Hi...
Today nodeNES is out. It is a c6502 compiler in javascript. It's in more than alpha stage, but it is fully capable for compiling and running (with JSNES) some demos.
You can take a look at:
http://gutomaia.net/nodeNES/
The source code is hosted at github. If you have your own demo or code snippet and you wish to post along with other demos of nodeNES.
You can fork add the demo and open a pull request, or if you don't know how to do it you can talk to me and I will certanelly help you.
Thanks, and have fun!
This is pretty cool! I like that you can inject your CHR edits into the running ROM, it reminds me a little of the NESticle days.
The tile editor could use a little polishing, but this is still pretty well put together. I hope to see it developed further.
Agreed -- neat, and convenient. Might make for a useful development tool, quite honestly. Sure takes the common annoyances out of writing code + testing.
If you wanted something to focus on however, it would be that running something takes up 100% CPU (of a single core); so someone very likely has a while(1) {} loop of some sort. Surely there is a better way to do it than that, but I know jack squat about Javascript (other than I avoid it :P).
@mikejmoffitt Thanks... I will certanlly polish it. Like I said, it is in pre-alpha stage. However it's already compiling a lot of stuff. Sorry for the minnor bugs. I will pimp it a little along this week.
@koitsu I've notive the running problem. However, that problem mostly is a emulator stuff. Two commum problems that I have:
1) I'm recompiling and reloading the code at every 5 second pause on the source editor. Problem is that NOT every source is a valid nes game. I need to put a checkbox to disable the auto-run
2) My compiler does yeild for several types of erros. I sould prompt it on the screen. So the developer could focus on that his is doing, and doing it write.
Anyway... thanks!
I hope I could use it for tutorials and those kind of stuff... Do you guys have any DEMO code that I could post along nodeNES? Right now the code dosen't work if a lot of mappers. The could was build all with TDD. So, it has tests for everything. And I didn't have fixture example with every kind of mapper.
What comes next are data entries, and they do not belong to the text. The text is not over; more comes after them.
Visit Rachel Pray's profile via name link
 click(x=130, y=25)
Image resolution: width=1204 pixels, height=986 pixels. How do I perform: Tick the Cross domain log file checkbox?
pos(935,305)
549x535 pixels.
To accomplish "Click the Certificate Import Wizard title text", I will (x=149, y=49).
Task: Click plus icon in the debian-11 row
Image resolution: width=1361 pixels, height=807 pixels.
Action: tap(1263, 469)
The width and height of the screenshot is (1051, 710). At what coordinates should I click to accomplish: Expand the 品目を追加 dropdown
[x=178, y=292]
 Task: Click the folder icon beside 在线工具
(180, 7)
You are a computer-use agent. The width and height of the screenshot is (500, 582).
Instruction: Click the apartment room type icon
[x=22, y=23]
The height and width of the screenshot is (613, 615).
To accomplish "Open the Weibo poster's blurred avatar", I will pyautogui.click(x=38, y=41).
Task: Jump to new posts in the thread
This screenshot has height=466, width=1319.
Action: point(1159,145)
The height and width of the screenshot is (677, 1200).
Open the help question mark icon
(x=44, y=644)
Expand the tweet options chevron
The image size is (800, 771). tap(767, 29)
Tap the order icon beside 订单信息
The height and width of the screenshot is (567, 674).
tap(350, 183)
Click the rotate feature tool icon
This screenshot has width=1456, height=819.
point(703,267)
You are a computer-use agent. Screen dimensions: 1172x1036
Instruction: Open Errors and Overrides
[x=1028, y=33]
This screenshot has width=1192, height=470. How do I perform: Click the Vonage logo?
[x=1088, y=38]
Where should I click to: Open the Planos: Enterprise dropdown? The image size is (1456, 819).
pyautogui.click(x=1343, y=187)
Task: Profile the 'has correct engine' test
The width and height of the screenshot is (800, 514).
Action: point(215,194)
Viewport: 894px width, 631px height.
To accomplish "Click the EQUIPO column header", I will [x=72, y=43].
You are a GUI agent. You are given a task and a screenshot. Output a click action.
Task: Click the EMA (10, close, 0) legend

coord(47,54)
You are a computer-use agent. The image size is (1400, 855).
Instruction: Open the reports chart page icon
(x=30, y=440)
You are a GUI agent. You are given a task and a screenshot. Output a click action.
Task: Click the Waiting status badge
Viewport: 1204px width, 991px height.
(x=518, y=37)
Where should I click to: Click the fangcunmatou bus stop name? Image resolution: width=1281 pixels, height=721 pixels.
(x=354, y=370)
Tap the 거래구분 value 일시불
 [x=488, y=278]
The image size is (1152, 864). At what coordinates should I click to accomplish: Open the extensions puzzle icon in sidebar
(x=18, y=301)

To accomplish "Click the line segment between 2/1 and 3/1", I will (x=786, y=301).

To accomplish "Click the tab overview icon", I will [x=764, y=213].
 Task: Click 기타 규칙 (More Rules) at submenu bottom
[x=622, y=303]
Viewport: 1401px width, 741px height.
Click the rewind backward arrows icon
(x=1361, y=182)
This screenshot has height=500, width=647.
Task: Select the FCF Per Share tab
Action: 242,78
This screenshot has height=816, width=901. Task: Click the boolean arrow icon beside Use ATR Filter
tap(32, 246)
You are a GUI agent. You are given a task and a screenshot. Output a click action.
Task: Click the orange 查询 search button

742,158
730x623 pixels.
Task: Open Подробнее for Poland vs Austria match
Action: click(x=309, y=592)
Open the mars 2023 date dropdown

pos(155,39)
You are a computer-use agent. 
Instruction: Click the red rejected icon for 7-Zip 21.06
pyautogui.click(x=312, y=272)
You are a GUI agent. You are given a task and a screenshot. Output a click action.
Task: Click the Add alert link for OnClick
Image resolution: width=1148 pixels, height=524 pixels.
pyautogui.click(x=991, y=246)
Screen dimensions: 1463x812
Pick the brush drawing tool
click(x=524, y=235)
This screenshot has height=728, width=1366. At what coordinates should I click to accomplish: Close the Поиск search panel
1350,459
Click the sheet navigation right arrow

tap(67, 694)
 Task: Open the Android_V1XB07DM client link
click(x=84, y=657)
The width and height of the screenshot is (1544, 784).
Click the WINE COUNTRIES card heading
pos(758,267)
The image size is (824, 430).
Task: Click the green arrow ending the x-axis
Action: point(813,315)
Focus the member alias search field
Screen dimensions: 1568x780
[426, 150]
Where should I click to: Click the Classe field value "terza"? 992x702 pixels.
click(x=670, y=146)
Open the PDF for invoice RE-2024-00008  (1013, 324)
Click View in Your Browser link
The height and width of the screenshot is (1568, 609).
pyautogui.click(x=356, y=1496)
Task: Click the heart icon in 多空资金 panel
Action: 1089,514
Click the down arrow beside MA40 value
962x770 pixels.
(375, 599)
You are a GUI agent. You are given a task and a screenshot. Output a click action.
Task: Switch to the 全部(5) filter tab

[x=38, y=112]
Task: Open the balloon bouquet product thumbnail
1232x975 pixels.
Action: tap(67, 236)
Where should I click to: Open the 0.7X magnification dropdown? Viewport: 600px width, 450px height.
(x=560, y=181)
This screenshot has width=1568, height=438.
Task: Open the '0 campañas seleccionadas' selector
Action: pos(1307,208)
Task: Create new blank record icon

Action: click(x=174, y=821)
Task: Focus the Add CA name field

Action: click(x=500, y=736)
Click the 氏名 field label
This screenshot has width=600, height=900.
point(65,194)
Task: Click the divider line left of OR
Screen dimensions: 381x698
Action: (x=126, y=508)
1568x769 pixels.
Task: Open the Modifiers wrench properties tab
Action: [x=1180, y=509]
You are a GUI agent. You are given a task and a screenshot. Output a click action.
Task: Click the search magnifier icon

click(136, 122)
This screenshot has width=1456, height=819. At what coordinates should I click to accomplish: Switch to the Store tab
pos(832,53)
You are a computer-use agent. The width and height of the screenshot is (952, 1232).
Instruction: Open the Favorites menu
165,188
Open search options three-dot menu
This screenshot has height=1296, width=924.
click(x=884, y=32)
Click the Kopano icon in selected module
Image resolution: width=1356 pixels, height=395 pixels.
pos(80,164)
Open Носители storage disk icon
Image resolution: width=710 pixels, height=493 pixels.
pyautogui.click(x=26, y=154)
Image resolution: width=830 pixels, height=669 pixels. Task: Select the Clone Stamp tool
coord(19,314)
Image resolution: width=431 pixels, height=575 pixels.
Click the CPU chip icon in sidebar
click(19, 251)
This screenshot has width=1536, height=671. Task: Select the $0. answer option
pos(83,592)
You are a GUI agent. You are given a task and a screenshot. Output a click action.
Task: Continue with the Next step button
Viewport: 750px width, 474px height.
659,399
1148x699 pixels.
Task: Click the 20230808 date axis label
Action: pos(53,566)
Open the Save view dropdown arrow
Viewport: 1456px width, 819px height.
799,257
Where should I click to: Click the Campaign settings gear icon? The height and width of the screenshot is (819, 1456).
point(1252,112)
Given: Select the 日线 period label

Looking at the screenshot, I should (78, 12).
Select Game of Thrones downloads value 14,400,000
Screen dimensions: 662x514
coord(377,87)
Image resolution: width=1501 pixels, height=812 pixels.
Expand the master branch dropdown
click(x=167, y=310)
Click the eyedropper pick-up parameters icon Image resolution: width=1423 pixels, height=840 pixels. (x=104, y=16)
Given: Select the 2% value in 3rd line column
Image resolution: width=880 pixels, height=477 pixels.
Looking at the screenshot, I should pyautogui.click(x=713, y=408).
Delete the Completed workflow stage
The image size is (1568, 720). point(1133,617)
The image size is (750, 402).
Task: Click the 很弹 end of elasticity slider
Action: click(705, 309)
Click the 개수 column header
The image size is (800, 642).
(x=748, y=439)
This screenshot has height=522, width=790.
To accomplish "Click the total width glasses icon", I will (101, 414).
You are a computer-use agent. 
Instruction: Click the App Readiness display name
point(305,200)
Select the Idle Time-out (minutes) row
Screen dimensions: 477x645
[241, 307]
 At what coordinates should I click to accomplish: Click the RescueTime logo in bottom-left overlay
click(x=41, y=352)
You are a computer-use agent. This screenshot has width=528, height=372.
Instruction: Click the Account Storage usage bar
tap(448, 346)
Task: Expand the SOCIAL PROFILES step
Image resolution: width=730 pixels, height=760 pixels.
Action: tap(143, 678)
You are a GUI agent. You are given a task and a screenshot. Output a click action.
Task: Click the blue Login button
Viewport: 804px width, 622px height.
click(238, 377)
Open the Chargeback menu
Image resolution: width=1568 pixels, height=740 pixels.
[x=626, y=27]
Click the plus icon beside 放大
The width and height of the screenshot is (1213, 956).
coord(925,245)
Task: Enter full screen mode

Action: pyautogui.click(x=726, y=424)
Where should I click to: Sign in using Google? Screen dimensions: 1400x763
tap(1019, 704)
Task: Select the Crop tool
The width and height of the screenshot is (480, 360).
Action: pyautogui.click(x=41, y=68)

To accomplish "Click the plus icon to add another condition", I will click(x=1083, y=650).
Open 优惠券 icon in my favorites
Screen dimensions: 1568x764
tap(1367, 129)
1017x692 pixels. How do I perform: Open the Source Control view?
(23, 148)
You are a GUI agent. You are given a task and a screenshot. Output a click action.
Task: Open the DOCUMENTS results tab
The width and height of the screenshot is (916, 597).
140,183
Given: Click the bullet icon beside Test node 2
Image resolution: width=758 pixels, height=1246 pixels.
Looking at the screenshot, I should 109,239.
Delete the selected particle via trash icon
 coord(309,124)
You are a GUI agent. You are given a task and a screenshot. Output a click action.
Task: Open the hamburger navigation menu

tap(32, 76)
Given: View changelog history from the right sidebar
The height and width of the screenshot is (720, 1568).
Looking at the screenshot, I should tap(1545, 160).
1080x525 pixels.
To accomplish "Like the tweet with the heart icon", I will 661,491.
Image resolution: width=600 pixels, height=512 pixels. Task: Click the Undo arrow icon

Examples are always welcome.
You can also post Issues on github, or even help me fix them!
thanks again
Is the "Basic example" seen
here too complex?
@tepples
Wow, that is a fantactic example. However the example deals with some directives that my compiler dosen't seem prepared yet. Like .include .import .segment and .exportzp.
Include would be very simple to implement. However, I don't know what import and exportzp does. The segment directive is another issue. With that you use you need to compile parts of the code to mount then latter. Or use a precompiler to catch and call .org at certain places, but it can be made.
In fact, it only seems that I need to know what .import and .exportzp does.
Nice example!
gutomaia wrote:
Wow, that is a fantactic example.
Why thank you.
Quote:
However the example deals with some directives that my compiler dosen't seem prepared yet. Like .include .import .segment and .exportzp.
Include would be very simple to implement. However, I don't know what import and exportzp does.
They're to allow different translation units (that is, different .s files) to share symbols while keeping others private.
- .export makes a symbol defined in this file visible to other translation units.
- .import allows using symbols that another translation unit has exported, with the actual value subbed in later once all translation units have been loaded.
- .global acts like .export if the symbol was defined here and .import if it was not.
- .importzp, .exportzp, and .globalzp act the same but also involve an assumption that the value is $00-$FF, allowing use of 1-byte instructions. A symbol exported with zp can be imported without it but not vice versa.
For other directives see the
ca65 users guide.
If your assembler works by .include'ing all source code files instead of producing object files and linking them later, here's a workaround:
- Prepend the .s file's name to all top-level symbols that aren't imported or exported.
- Collect lines by what segment they're in, and then reorder them by segment. (Lines before the first .segment are in .segment "CODE".)
- Apply an appropriate .org before each segment.
This is amazing. It compiles and runs in real time! Can't believe the best IDE ever for NES homebrew is just inside my browser.
Congrats, bro.
That's unbeliavably cool!
vicious wrote:
It compiles and runs in real time!
Is that a feature expected from an IDE? Personally I find it strange having to wait for some event to trigger a compile. In my IDE I toyed with background compiling to highlight code errors as you were coding; I thought that actually loading and trying to run what you'd created might be too much because typically you'd expect the user might be stopped at a breakpoint and just trying things.
Oh and how do I save what I've created?